_Problem description_
Rewrite the part of the data that opens with the line containing "Given: Switch to the Segments tab" and closes with the line containing "Action: click(x=1551, y=27)" as a numbered list, leaving out blank lines. Include both of those lines and nothing else.
** Begin Input records **
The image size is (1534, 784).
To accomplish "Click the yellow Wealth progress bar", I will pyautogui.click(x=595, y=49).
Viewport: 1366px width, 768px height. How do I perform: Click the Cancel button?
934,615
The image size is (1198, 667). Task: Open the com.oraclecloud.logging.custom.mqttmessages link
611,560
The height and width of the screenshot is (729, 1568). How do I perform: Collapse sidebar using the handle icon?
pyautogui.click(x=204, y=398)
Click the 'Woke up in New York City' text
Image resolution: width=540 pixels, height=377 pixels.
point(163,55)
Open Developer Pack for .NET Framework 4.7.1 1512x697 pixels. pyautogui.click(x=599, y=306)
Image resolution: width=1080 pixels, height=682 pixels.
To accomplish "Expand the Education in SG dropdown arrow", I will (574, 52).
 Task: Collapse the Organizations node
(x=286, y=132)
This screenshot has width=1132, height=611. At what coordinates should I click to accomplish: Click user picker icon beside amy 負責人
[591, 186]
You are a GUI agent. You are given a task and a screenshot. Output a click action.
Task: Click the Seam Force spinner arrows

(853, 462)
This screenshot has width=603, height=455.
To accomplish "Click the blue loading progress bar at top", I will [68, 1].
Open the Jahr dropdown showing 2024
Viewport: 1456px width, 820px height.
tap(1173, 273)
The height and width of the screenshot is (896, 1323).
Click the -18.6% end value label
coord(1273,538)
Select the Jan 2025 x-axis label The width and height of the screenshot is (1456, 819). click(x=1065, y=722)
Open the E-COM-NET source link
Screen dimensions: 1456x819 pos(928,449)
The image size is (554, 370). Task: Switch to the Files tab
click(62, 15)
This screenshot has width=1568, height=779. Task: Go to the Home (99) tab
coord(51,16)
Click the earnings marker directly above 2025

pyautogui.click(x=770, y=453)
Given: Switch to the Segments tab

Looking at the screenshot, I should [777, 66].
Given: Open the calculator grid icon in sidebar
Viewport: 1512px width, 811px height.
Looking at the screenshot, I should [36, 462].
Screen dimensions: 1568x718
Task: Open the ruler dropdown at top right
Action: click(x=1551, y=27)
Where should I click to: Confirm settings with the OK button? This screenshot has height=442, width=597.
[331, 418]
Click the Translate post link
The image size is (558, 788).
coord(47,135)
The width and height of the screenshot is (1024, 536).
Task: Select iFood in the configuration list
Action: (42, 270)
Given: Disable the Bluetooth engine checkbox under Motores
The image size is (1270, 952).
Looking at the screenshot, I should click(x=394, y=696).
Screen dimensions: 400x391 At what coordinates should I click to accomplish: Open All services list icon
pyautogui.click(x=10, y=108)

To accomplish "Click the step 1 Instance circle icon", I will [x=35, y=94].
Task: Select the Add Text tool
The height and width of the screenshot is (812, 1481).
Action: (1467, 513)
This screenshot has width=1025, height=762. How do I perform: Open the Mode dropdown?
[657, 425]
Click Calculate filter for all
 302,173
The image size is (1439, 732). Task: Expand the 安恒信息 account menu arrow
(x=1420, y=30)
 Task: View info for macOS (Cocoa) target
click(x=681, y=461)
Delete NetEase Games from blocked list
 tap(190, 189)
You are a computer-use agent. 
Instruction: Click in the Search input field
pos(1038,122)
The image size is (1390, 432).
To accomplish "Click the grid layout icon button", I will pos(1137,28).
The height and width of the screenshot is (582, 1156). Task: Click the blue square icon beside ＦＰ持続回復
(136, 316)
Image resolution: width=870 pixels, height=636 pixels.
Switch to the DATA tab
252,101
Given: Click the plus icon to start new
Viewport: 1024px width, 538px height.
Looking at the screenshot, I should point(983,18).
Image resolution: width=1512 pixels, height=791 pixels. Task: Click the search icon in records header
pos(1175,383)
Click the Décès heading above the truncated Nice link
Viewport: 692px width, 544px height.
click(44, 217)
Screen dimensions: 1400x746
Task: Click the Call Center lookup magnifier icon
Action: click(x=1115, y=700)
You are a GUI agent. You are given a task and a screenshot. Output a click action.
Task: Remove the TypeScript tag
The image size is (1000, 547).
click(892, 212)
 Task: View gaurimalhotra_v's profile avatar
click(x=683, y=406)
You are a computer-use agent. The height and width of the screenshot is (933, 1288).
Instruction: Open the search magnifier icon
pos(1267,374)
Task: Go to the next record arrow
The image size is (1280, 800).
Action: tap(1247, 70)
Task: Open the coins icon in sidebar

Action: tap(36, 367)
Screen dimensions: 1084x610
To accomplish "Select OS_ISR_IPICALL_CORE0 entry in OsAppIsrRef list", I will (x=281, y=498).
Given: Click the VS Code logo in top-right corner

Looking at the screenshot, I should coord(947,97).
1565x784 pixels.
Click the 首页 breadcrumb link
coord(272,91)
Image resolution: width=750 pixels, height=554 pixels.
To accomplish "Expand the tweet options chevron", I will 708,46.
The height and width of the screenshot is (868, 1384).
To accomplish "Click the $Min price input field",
** End Input records **
_Problem solution_
1. Given: Switch to the Segments tab
2. Looking at the screenshot, I should [777, 66].
3. Given: Open the calculator grid icon in sidebar
4. Viewport: 1512px width, 811px height.
5. Looking at the screenshot, I should [36, 462].
6. Screen dimensions: 1568x718
7. Task: Open the ruler dropdown at top right
8. Action: click(x=1551, y=27)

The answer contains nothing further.